Adana 2 milyonluk bir şehir, 2018 yılında Adana’da haftalık ve aylık gazete sayısı 90 olarak biliyorduk.
Pandemi bütün dünyayı ters köşeye yatırdı, çok insan işini kaybetti, yaşama veda etti.
İnsanların belli standartları vardı.
Pandemi hepsini alaşağı etti.
***
Doruk gazetesini örnek vereceğim.
1992 yılında kuruldu. Eskiden bu gazetede 7 veya 8 kişi çalışırdı.
6 ev buradan geçimini sağlardı.
5 kişi sigortalıydı.
10 günde bir çıkıyordu. Sonra 15 günlük çıkmaya başladı.
Vergisini verirdi.
Misafirlerini ağırlardı.
Sofrası hep açıktı.
***
Sonra gazeteler çoğalmaya başladı. Herkes çanta gazeteciliği yapmaya başladı.
Ne kira derdi ne şu ne bu.
Doruk gazetesi çıktığında önce Çınarlı Mahallesi’nde 5 yıl, Reşatbey mahallesinde ise tam 12 yıl devam etti.
Yeri yurdu beliydi.
Yaşam koşulları her geçen yıl zorlaşıyordu.

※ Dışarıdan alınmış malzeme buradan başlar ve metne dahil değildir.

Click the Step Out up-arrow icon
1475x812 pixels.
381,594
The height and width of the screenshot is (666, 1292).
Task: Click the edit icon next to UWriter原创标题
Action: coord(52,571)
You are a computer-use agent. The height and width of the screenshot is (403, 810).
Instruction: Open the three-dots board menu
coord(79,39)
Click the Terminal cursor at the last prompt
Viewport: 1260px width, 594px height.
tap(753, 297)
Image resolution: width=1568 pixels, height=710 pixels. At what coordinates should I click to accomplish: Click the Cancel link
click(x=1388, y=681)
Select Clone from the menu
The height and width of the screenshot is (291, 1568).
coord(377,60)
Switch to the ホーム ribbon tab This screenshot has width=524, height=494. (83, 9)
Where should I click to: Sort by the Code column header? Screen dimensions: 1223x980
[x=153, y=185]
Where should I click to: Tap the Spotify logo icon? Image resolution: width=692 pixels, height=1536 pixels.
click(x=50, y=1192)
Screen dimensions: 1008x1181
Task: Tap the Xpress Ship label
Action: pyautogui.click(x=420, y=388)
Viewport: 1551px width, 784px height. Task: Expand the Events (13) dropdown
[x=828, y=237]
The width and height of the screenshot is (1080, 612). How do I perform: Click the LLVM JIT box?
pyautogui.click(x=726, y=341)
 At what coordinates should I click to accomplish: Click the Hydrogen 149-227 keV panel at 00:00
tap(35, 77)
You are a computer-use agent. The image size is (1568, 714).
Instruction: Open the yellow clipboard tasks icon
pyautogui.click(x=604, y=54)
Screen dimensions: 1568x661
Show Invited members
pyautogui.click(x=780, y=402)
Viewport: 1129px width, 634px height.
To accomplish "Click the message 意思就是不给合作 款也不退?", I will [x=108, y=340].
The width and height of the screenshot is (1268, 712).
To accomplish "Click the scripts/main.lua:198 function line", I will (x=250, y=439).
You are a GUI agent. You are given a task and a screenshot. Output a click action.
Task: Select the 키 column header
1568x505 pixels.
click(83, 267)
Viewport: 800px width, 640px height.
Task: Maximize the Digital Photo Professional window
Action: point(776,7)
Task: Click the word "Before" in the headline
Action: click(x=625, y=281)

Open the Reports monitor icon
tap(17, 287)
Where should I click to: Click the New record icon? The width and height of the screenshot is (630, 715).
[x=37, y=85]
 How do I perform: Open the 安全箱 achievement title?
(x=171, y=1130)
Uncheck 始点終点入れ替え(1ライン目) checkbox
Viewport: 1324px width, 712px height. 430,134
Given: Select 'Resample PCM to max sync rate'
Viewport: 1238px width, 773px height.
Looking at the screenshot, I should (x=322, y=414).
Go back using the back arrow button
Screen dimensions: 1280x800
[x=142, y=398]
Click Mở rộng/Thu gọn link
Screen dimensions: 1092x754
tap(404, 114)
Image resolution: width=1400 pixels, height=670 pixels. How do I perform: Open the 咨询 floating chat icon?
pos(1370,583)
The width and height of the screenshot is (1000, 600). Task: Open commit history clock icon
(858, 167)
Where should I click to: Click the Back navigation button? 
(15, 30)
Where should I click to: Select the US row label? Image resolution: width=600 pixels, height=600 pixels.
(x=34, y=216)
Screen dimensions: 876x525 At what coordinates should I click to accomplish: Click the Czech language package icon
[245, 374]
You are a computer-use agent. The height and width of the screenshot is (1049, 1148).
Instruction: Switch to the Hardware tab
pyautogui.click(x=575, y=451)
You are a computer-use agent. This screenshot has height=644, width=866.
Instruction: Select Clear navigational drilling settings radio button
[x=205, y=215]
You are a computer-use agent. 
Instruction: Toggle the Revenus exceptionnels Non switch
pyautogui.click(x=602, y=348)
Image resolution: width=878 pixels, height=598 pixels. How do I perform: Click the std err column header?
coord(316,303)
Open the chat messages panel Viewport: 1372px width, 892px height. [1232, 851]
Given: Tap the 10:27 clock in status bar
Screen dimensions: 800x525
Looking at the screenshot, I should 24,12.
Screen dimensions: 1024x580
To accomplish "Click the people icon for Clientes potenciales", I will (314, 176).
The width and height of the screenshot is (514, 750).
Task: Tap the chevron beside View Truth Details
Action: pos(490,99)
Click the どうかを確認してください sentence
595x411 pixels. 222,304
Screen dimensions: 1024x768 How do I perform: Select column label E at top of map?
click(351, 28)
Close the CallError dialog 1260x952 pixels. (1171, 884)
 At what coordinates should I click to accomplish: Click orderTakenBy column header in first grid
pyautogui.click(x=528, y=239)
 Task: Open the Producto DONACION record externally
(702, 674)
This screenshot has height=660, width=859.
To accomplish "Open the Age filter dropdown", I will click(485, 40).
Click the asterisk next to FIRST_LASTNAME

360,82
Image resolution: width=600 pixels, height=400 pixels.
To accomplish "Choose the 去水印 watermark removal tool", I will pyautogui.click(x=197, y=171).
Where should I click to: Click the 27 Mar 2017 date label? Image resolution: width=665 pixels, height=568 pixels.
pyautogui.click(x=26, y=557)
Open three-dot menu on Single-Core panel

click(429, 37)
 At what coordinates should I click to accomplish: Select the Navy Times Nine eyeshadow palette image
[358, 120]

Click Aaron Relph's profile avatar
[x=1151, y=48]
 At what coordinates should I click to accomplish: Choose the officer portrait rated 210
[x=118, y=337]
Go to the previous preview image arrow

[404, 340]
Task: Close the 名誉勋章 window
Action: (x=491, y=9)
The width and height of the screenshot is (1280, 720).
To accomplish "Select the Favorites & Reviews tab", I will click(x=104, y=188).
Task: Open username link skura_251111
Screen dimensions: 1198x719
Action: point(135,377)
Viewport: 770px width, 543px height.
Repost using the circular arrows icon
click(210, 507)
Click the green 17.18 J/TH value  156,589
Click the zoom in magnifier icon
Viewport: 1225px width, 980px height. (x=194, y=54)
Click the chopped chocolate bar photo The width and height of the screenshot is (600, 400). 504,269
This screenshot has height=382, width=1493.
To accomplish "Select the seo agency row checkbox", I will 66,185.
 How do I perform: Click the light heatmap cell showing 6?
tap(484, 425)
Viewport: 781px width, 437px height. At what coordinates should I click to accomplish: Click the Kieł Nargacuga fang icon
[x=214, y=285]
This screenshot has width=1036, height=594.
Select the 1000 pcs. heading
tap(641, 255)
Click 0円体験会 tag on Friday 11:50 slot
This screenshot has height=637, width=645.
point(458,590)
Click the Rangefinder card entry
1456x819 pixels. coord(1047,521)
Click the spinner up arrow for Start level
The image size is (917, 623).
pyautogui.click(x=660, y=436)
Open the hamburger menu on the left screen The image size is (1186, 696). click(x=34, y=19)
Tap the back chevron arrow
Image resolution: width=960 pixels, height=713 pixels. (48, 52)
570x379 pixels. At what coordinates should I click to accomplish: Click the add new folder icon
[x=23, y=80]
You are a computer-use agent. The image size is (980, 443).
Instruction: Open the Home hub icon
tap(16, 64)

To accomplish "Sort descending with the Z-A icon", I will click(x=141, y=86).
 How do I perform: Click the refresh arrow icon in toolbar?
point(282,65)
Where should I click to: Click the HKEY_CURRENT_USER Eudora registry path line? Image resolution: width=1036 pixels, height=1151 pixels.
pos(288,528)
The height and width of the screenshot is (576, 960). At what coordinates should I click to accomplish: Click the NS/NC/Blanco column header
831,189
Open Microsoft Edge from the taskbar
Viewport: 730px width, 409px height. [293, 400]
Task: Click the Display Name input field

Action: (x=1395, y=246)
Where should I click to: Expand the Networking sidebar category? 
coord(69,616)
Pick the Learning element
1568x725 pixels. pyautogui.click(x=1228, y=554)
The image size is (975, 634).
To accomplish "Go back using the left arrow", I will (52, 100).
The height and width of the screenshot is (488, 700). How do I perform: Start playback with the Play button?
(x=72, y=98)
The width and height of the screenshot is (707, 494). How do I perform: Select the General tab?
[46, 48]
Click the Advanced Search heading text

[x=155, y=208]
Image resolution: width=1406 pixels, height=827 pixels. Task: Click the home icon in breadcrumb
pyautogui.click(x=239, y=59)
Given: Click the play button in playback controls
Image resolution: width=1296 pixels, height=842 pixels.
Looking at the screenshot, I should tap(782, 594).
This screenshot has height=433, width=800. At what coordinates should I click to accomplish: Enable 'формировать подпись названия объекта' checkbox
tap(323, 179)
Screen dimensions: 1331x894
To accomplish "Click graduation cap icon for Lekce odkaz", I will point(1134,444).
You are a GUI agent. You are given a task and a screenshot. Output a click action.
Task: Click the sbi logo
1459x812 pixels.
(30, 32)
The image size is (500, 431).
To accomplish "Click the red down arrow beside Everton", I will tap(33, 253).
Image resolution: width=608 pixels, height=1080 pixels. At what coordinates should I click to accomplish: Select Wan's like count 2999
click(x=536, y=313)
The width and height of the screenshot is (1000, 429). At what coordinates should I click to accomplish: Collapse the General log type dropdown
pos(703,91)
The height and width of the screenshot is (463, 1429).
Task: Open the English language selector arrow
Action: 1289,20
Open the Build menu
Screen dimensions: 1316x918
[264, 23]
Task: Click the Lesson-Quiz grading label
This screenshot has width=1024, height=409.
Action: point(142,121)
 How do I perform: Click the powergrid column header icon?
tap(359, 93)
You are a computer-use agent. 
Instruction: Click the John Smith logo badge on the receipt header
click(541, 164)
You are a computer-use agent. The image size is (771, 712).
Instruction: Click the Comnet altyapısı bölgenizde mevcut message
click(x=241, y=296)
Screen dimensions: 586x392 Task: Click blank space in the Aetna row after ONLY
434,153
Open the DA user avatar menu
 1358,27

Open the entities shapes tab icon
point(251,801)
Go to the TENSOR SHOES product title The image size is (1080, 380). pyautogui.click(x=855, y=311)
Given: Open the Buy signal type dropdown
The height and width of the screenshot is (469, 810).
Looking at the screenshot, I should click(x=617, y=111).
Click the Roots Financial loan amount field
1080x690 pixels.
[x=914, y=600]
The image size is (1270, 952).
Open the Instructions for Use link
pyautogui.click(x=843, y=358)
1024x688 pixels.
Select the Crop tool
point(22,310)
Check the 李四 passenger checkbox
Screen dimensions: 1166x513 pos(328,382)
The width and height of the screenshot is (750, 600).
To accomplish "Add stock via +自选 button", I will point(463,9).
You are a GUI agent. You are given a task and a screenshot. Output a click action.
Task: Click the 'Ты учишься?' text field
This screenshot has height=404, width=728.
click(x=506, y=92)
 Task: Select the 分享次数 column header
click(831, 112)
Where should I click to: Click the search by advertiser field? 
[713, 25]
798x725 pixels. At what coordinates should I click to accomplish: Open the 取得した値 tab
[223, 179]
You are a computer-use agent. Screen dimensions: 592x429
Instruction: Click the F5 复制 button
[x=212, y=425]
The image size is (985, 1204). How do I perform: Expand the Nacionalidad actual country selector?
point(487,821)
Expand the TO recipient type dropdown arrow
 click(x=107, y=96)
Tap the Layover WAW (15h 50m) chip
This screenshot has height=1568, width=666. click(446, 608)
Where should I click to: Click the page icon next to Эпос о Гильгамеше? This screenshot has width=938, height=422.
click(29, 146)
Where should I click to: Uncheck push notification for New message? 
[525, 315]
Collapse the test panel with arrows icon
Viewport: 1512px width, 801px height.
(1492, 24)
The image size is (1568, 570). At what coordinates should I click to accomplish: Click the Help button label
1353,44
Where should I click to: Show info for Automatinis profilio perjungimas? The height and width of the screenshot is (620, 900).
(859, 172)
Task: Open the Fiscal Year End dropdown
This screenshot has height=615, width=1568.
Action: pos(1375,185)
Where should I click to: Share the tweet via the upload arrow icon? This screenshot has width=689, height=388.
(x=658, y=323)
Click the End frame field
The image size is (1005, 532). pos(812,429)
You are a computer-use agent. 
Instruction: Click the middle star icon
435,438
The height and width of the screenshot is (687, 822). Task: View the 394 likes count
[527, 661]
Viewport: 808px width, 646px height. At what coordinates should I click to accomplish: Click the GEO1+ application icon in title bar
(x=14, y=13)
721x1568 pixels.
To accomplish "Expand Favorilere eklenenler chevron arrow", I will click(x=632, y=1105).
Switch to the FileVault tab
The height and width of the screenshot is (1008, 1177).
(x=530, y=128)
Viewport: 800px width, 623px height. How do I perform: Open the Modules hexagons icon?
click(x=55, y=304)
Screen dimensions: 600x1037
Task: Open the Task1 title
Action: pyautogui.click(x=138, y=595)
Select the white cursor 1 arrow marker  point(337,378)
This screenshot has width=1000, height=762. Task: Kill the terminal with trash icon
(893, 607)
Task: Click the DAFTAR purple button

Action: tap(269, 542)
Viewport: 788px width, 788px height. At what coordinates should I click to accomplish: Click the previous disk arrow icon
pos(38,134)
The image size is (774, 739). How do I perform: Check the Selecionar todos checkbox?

Ama belediyeler gazetelere abone olur, ilan verirdi.
Gazeteler yıl başını ve iki bayramı iple çekerdi. Bu dönemde ilanlar gelir, abone paraları ödenirdi. İnsanlar kiralarını, ssk giderlerini ve vergi borçlarını öderdi.
İyi kötü yaşamlarını geçirirdi.
Eski Seyhan Belediye Başkanı Azim Öztürk döneminde bu işleyiş değişti. Gazetelere aboneliği kaldırdı.
Diğer belediyeler bunu örnek aldı, onlarda kısmaya başladı. Önce pasta dilimlerini azalttılar. Gazete sayısı artıkça pasta dilimi neredeyse yok olacak kadar küçüldü.
Siyasi partiler gazetelere abone oluyorlardı. Ak Parti döneminde bu gelenek kaldırıldı.
Sonra küçümsenmeye, görmezlikten gelinmeye başlandı.
***
Ta ki 2020 pandemi yılına kadar
Sonra öğreniyoruz ki…
Sayıştan bütün belediyelere zimmet çıkarmış.
Belediyeler önce gazeteyi alacak ödemeler 6 ay veya 1 yıl sonra yapacak?
Yani hem yıl başında ilan alamadı hem de abone paraları maalesef Sayıştay denetimine takıldığı için ödenmedi.
2 yıl önce Basın iİan Kurumu aracılığıyla bir gazetenin vergi dairesine borcu varsa, kuruma gelen para önce vergi dairesine kesiliyor, gazeteye para gelmeden vergiye gidiyor.
Gazete haberlerinden öğreniyoruz, devlete trilyon borcu olan müteahhitlerin vergileri silinebiliyor.
Yerel gazetelerin bir siyaseti hiç olmadı, sadece yaşamak için ayakta duruyor ve siyasi parti ayırmaksızın haberleri gazetelerde yer alıyor.
Haber olarak en çok gazetelerde yer alan siyasi parti elbette Ak Parti.
***
Gazetecilerin belli bir yaşam standartı vardı şimdi asgari ücretli bile yanında daha iyi duruyor.
Birde basın kartlarını zorlaştırdılar.
Fetö bahanesiyle birçok gazeteci kartını alamadı.
Ak Partiye destek çıkan, oy veren bendeniz gazeteci Fatih Tekbaş bile basın kartını alamamış biriyim.
Tam 5 bin iş günü, basın iş kolunda yattı.
Kartımı alamıyorum. Vermiyorlar. Prosedürü öne sürüyorlar.
Bahaneleri çok.
Doruk gazetesi’nin 14 sayfa çıkması gerekiyor.
14 sayfa çıkması demek o gazetenin baskısına her ay 1 milyar fazla ödemek demek.
Elektrik, internet, telefon- gazete baskısı dağıtımı, bir sayı bir milyar 500 tl’ye mal olur ki, bunu kazanmıyoruz.
Ben şimdilik işinden olmuş bir gazeteciyim, bu yazıyı da para almadan yazıyorum. Gerisini Allah’a havale ediyorum.
Ne yapabiliriz ki, kalemimiz var, sivsirisinekten daha etkisiz.